**PROBLEM TO WORK ON:** Your answer should restate each line of the data below word for word.

**Data records:**
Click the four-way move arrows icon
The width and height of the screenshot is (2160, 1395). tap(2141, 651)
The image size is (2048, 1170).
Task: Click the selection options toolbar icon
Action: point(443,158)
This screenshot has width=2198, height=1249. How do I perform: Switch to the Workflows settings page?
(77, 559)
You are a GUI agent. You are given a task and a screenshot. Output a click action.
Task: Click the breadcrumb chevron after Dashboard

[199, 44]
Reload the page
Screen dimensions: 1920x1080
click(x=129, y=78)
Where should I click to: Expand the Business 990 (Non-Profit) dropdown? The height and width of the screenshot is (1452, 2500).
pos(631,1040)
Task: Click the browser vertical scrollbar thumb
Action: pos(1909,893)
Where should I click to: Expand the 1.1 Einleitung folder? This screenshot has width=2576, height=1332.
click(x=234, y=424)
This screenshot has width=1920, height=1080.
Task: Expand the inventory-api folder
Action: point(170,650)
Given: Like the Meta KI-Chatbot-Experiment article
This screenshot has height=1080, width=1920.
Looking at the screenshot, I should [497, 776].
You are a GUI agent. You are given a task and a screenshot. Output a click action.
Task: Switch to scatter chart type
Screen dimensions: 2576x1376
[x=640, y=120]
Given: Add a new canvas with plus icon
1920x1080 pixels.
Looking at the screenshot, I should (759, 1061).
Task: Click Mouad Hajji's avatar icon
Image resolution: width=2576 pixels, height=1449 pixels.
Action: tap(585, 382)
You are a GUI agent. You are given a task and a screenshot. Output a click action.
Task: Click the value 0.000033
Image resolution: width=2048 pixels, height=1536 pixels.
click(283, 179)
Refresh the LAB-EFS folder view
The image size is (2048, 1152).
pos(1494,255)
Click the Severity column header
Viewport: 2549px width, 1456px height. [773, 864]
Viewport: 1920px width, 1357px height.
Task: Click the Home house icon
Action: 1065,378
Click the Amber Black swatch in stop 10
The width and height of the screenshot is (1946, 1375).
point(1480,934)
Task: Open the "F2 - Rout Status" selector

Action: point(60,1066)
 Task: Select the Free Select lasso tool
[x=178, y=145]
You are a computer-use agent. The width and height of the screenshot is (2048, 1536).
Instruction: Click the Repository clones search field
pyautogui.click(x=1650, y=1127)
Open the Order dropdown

**SOLVED EXERCISE:**
Click the four-way move arrows icon
The width and height of the screenshot is (2160, 1395). tap(2141, 651)
The image size is (2048, 1170).
Task: Click the selection options toolbar icon
Action: point(443,158)
This screenshot has width=2198, height=1249. How do I perform: Switch to the Workflows settings page?
(77, 559)
You are a GUI agent. You are given a task and a screenshot. Output a click action.
Task: Click the breadcrumb chevron after Dashboard

[199, 44]
Reload the page
Screen dimensions: 1920x1080
click(x=129, y=78)
Where should I click to: Expand the Business 990 (Non-Profit) dropdown? The height and width of the screenshot is (1452, 2500).
pos(631,1040)
Task: Click the browser vertical scrollbar thumb
Action: pos(1909,893)
Where should I click to: Expand the 1.1 Einleitung folder? This screenshot has width=2576, height=1332.
click(x=234, y=424)
This screenshot has width=1920, height=1080.
Task: Expand the inventory-api folder
Action: point(170,650)
Given: Like the Meta KI-Chatbot-Experiment article
This screenshot has height=1080, width=1920.
Looking at the screenshot, I should [497, 776].
You are a GUI agent. You are given a task and a screenshot. Output a click action.
Task: Switch to scatter chart type
Screen dimensions: 2576x1376
[x=640, y=120]
Given: Add a new canvas with plus icon
1920x1080 pixels.
Looking at the screenshot, I should (759, 1061).
Task: Click Mouad Hajji's avatar icon
Image resolution: width=2576 pixels, height=1449 pixels.
Action: tap(585, 382)
You are a GUI agent. You are given a task and a screenshot. Output a click action.
Task: Click the value 0.000033
Image resolution: width=2048 pixels, height=1536 pixels.
click(283, 179)
Refresh the LAB-EFS folder view
The image size is (2048, 1152).
pos(1494,255)
Click the Severity column header
Viewport: 2549px width, 1456px height. [773, 864]
Viewport: 1920px width, 1357px height.
Task: Click the Home house icon
Action: 1065,378
Click the Amber Black swatch in stop 10
The width and height of the screenshot is (1946, 1375).
point(1480,934)
Task: Open the "F2 - Rout Status" selector

Action: point(60,1066)
 Task: Select the Free Select lasso tool
[x=178, y=145]
You are a computer-use agent. The width and height of the screenshot is (2048, 1536).
Instruction: Click the Repository clones search field
pyautogui.click(x=1650, y=1127)
Open the Order dropdown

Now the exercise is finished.